▶ _What to work on_
Every entry below is to be copied exactly, with nothing omitted.

▶ _Data to process_
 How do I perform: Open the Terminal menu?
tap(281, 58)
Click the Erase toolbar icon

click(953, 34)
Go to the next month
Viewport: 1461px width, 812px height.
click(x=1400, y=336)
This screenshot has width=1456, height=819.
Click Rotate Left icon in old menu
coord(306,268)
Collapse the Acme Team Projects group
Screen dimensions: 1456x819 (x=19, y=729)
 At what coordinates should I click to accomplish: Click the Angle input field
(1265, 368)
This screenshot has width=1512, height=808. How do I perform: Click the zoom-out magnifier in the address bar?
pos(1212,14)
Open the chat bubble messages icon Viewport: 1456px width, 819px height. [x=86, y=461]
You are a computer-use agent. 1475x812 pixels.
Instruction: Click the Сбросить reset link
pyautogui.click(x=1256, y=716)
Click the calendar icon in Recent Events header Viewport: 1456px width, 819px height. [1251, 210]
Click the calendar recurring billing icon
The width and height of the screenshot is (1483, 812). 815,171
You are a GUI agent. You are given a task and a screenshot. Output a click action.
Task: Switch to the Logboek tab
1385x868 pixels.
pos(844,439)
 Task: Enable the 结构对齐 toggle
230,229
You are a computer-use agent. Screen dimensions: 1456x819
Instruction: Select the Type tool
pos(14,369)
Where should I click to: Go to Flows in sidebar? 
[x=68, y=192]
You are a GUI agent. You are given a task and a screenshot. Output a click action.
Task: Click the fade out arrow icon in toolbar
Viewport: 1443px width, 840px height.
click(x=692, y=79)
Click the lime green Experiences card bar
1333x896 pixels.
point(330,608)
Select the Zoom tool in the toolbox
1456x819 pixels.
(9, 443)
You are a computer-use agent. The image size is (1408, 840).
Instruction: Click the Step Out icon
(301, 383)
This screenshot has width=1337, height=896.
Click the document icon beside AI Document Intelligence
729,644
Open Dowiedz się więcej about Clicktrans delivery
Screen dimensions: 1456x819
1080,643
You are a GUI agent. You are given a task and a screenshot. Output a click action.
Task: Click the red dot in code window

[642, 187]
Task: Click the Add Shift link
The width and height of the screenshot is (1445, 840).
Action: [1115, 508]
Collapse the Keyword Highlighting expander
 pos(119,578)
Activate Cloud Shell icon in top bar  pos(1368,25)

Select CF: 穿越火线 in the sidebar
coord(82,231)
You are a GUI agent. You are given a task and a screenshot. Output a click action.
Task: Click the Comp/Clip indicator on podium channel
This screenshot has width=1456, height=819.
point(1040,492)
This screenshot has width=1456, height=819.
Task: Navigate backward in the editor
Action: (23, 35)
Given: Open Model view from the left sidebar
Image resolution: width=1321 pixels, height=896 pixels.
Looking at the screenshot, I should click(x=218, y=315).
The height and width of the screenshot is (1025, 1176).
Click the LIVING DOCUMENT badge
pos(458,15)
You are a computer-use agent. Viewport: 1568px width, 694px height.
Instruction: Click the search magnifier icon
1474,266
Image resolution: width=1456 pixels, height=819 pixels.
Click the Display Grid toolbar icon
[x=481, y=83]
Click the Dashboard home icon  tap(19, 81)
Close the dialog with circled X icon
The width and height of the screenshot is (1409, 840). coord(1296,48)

▶ _Solution_
 How do I perform: Open the Terminal menu?
tap(281, 58)
Click the Erase toolbar icon

click(953, 34)
Go to the next month
Viewport: 1461px width, 812px height.
click(x=1400, y=336)
This screenshot has width=1456, height=819.
Click Rotate Left icon in old menu
coord(306,268)
Collapse the Acme Team Projects group
Screen dimensions: 1456x819 (x=19, y=729)
 At what coordinates should I click to accomplish: Click the Angle input field
(1265, 368)
This screenshot has width=1512, height=808. How do I perform: Click the zoom-out magnifier in the address bar?
pos(1212,14)
Open the chat bubble messages icon Viewport: 1456px width, 819px height. [x=86, y=461]
You are a computer-use agent. 1475x812 pixels.
Instruction: Click the Сбросить reset link
pyautogui.click(x=1256, y=716)
Click the calendar icon in Recent Events header Viewport: 1456px width, 819px height. [1251, 210]
Click the calendar recurring billing icon
The width and height of the screenshot is (1483, 812). 815,171
You are a GUI agent. You are given a task and a screenshot. Output a click action.
Task: Switch to the Logboek tab
1385x868 pixels.
pos(844,439)
 Task: Enable the 结构对齐 toggle
230,229
You are a computer-use agent. Screen dimensions: 1456x819
Instruction: Select the Type tool
pos(14,369)
Where should I click to: Go to Flows in sidebar? 
[x=68, y=192]
You are a GUI agent. You are given a task and a screenshot. Output a click action.
Task: Click the fade out arrow icon in toolbar
Viewport: 1443px width, 840px height.
click(x=692, y=79)
Click the lime green Experiences card bar
1333x896 pixels.
point(330,608)
Select the Zoom tool in the toolbox
1456x819 pixels.
(9, 443)
You are a computer-use agent. The image size is (1408, 840).
Instruction: Click the Step Out icon
(301, 383)
This screenshot has width=1337, height=896.
Click the document icon beside AI Document Intelligence
729,644
Open Dowiedz się więcej about Clicktrans delivery
Screen dimensions: 1456x819
1080,643
You are a GUI agent. You are given a task and a screenshot. Output a click action.
Task: Click the red dot in code window

[642, 187]
Task: Click the Add Shift link
The width and height of the screenshot is (1445, 840).
Action: [1115, 508]
Collapse the Keyword Highlighting expander
 pos(119,578)
Activate Cloud Shell icon in top bar  pos(1368,25)

Select CF: 穿越火线 in the sidebar
coord(82,231)
You are a GUI agent. You are given a task and a screenshot. Output a click action.
Task: Click the Comp/Clip indicator on podium channel
This screenshot has width=1456, height=819.
point(1040,492)
This screenshot has width=1456, height=819.
Task: Navigate backward in the editor
Action: (23, 35)
Given: Open Model view from the left sidebar
Image resolution: width=1321 pixels, height=896 pixels.
Looking at the screenshot, I should click(x=218, y=315).
The height and width of the screenshot is (1025, 1176).
Click the LIVING DOCUMENT badge
pos(458,15)
You are a computer-use agent. Viewport: 1568px width, 694px height.
Instruction: Click the search magnifier icon
1474,266
Image resolution: width=1456 pixels, height=819 pixels.
Click the Display Grid toolbar icon
[x=481, y=83]
Click the Dashboard home icon  tap(19, 81)
Close the dialog with circled X icon
The width and height of the screenshot is (1409, 840). coord(1296,48)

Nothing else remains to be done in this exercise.